■ WHAT NEEDS TO BE DONE: Below this sentence is a listing; return exactly its lines from the one with "Given: Disable the 截图 checkbox" to the one with "1400x840 pixels.", both kept, and nothing more.

■ EXERCISE MATERIALS:
====
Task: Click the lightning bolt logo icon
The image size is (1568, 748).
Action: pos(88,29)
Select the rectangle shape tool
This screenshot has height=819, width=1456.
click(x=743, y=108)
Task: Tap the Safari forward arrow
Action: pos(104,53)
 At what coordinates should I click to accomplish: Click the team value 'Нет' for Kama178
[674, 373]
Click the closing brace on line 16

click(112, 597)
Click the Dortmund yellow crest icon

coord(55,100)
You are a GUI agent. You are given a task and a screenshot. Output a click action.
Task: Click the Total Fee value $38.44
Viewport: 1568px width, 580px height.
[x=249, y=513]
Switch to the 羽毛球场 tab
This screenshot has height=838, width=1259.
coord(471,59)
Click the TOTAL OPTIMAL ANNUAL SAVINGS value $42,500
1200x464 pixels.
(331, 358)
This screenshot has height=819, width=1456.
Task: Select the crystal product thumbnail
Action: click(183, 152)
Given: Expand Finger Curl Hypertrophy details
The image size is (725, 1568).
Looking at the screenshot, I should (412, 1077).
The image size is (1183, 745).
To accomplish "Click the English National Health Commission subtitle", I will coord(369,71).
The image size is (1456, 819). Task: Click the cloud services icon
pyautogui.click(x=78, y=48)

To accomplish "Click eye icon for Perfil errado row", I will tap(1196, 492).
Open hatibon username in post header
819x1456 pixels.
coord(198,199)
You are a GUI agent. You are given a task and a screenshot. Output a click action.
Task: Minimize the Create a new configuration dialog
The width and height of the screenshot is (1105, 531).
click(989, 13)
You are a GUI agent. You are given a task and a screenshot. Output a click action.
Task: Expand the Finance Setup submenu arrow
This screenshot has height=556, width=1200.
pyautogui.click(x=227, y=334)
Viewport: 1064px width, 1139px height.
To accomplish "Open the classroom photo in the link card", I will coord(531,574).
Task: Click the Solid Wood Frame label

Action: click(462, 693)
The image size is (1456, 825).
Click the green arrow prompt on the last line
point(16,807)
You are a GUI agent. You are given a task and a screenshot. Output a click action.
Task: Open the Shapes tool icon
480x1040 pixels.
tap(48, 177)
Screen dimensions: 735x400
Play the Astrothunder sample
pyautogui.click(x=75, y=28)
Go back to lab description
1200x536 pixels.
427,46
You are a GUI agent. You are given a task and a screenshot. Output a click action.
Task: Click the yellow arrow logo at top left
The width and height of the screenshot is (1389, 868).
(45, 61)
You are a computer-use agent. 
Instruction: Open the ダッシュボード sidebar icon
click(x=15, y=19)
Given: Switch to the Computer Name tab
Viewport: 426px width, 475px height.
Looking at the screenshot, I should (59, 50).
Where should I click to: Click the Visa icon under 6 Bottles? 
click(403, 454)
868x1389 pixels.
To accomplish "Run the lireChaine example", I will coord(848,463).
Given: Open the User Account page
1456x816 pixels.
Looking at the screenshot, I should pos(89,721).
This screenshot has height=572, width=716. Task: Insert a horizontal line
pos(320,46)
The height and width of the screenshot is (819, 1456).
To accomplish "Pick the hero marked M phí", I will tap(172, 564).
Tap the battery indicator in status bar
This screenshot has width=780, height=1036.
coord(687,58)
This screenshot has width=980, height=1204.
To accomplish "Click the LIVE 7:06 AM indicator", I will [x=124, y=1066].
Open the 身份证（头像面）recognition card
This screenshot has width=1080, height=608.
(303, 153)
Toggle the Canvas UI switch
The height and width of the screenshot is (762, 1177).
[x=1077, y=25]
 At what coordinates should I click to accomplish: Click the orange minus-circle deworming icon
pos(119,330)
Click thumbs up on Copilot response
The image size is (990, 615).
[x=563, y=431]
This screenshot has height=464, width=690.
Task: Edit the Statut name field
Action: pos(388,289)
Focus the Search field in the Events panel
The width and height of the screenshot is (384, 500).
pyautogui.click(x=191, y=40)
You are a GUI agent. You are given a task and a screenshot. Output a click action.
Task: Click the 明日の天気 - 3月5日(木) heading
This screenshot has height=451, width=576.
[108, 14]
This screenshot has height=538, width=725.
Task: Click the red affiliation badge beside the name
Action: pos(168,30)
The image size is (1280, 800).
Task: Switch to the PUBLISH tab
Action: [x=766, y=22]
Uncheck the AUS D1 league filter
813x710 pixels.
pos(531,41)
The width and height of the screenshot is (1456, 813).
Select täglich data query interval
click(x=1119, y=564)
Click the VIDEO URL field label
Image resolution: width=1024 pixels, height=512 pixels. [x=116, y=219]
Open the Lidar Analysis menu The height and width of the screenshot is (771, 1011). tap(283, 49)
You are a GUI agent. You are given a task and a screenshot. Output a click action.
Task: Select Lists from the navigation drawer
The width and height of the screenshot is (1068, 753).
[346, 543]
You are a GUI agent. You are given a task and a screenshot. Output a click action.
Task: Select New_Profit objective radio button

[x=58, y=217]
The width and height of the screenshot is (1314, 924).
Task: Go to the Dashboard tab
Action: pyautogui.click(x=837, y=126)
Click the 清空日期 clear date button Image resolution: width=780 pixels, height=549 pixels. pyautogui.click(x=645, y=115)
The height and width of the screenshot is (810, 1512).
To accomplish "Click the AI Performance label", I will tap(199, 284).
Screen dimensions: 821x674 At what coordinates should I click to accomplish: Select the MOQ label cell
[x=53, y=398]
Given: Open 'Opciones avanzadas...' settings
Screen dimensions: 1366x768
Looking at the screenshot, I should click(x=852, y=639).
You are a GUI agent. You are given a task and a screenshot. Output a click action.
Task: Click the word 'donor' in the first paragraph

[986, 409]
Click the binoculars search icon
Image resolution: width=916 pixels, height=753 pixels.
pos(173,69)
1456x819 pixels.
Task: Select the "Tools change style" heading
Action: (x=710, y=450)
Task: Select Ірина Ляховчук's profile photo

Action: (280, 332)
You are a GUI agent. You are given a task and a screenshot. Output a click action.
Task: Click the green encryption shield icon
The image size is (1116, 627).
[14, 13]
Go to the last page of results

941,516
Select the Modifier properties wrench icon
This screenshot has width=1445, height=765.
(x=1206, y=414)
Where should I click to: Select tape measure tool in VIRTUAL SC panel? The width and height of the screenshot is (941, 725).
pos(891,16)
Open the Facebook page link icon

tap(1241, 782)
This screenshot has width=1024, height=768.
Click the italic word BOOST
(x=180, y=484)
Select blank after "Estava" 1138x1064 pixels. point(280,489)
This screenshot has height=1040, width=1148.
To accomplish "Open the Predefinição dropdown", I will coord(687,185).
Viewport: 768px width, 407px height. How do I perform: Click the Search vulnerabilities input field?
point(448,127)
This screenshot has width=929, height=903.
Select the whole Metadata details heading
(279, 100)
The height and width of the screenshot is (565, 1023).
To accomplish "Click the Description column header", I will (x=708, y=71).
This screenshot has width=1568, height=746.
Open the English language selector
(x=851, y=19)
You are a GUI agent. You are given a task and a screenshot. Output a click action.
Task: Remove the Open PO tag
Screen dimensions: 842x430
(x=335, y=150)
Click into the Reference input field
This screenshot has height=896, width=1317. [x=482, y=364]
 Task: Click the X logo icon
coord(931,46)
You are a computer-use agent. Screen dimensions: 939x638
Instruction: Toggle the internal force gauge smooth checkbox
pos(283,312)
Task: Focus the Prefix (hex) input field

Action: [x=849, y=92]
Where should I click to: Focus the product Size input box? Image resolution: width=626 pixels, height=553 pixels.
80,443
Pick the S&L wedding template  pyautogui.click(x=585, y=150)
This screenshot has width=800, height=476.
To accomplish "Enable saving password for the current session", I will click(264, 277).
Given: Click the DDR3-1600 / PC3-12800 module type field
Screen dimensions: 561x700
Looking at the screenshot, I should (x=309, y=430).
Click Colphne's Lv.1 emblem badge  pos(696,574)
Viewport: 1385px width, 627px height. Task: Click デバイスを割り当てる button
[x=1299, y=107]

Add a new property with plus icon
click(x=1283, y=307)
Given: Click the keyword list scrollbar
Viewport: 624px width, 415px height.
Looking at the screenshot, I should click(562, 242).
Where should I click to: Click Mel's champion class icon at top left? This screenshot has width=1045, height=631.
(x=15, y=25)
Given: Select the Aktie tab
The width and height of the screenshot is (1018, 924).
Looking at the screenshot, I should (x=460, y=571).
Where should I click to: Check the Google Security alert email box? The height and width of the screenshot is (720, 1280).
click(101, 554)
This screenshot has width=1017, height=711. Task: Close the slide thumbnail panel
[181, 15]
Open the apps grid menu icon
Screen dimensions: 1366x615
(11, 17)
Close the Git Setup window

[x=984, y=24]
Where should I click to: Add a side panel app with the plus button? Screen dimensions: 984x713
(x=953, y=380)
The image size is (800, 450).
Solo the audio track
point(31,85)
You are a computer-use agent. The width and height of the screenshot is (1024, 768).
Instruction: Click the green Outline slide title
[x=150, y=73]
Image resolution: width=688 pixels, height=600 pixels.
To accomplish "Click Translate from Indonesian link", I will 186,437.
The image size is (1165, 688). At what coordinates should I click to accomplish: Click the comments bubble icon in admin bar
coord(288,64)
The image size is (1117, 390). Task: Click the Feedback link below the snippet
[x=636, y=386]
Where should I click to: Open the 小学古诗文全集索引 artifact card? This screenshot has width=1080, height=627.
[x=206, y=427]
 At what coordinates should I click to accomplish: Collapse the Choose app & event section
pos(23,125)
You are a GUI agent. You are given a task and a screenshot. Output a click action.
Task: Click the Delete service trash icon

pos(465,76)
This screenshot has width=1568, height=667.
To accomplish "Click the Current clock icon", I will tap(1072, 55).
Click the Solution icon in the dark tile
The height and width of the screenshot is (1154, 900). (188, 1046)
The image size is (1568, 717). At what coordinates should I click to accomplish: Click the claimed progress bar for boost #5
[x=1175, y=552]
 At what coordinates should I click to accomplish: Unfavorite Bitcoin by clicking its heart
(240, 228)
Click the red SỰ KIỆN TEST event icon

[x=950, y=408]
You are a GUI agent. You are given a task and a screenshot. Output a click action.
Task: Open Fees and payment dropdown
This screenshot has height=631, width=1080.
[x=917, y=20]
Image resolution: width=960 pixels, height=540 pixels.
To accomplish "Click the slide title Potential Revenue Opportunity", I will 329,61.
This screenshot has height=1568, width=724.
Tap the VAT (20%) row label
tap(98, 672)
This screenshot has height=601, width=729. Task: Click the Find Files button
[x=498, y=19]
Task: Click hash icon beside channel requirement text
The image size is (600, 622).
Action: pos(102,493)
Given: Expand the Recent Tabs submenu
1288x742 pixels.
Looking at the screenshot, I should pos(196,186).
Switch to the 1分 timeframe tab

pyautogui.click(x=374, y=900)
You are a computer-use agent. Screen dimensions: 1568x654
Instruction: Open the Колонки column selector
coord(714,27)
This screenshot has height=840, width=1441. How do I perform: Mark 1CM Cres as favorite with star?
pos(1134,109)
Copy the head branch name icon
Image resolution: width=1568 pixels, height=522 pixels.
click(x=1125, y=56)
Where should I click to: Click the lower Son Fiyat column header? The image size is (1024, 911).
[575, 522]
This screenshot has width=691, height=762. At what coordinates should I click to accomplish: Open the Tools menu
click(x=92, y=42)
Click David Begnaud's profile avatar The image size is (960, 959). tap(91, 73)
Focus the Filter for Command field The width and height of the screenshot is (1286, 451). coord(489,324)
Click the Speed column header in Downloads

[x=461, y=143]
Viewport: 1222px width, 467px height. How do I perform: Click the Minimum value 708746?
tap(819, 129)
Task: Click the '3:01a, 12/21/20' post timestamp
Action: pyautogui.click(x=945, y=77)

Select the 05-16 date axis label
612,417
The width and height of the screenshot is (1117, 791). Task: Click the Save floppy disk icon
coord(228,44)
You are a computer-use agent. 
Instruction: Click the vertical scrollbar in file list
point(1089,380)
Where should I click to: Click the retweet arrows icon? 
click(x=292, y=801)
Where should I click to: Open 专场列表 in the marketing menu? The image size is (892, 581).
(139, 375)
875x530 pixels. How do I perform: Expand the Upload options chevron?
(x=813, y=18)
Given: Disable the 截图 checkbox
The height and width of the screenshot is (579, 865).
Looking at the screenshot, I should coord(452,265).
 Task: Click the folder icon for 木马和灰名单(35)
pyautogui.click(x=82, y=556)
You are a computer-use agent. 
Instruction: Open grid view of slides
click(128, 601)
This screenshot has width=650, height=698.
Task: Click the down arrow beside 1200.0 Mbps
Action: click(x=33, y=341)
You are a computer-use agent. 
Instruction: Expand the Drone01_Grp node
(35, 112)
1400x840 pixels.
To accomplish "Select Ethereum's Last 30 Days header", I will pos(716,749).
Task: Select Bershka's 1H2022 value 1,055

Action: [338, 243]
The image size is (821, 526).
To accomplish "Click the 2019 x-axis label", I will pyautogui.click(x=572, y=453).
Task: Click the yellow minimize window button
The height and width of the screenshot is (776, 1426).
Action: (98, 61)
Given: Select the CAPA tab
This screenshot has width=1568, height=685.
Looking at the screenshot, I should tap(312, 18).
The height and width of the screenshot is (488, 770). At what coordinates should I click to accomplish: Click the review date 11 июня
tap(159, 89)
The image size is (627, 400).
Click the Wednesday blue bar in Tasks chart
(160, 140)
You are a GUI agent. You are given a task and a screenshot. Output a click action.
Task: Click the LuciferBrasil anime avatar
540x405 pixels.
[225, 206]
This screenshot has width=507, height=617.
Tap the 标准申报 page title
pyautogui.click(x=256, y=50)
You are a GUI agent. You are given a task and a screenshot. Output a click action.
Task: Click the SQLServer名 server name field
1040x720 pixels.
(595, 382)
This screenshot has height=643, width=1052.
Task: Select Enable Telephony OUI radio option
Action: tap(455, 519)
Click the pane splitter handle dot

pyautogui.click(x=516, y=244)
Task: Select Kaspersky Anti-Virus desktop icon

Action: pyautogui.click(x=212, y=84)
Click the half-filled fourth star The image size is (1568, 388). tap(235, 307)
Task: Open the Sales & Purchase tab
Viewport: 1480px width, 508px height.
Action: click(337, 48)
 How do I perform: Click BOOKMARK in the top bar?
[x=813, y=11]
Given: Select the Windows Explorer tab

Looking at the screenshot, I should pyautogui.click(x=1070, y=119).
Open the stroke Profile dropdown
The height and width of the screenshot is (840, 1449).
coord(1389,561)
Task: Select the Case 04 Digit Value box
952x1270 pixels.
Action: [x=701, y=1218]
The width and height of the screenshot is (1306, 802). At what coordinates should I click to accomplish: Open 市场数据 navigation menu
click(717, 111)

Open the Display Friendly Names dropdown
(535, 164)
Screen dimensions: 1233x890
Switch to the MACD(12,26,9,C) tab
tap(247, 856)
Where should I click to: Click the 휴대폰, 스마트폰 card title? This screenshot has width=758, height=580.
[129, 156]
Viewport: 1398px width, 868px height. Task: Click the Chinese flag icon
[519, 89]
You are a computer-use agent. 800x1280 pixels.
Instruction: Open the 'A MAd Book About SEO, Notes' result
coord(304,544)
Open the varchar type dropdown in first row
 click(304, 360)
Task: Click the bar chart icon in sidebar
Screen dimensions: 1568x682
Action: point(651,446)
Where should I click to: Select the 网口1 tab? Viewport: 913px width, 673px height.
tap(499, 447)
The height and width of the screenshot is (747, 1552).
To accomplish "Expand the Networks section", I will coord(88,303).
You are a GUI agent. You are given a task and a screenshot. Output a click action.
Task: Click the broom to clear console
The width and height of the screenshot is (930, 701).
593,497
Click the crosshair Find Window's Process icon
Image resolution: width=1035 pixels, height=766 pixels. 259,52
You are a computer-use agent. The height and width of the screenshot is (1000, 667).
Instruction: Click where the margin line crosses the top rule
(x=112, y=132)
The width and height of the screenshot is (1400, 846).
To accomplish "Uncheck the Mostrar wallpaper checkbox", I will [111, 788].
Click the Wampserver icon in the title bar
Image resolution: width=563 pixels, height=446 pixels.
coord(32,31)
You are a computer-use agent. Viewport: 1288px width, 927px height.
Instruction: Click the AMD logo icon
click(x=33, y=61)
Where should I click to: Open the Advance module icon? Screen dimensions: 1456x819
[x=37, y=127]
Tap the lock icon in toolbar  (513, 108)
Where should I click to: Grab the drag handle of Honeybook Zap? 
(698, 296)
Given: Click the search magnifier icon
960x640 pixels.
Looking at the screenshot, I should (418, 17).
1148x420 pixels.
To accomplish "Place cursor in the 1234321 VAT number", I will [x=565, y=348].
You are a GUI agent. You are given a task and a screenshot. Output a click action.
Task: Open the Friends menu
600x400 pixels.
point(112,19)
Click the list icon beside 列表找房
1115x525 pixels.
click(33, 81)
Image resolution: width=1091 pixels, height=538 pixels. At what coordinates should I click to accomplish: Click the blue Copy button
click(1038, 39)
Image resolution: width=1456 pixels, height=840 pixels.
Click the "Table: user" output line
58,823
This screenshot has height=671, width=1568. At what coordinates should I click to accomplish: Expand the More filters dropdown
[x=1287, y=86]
====
■ ANSWER TO THIS EXERCISE:
Given: Disable the 截图 checkbox
The height and width of the screenshot is (579, 865).
Looking at the screenshot, I should coord(452,265).
 Task: Click the folder icon for 木马和灰名单(35)
pyautogui.click(x=82, y=556)
You are a computer-use agent. 
Instruction: Open grid view of slides
click(128, 601)
This screenshot has width=650, height=698.
Task: Click the down arrow beside 1200.0 Mbps
Action: click(x=33, y=341)
You are a computer-use agent. 
Instruction: Expand the Drone01_Grp node
(35, 112)
1400x840 pixels.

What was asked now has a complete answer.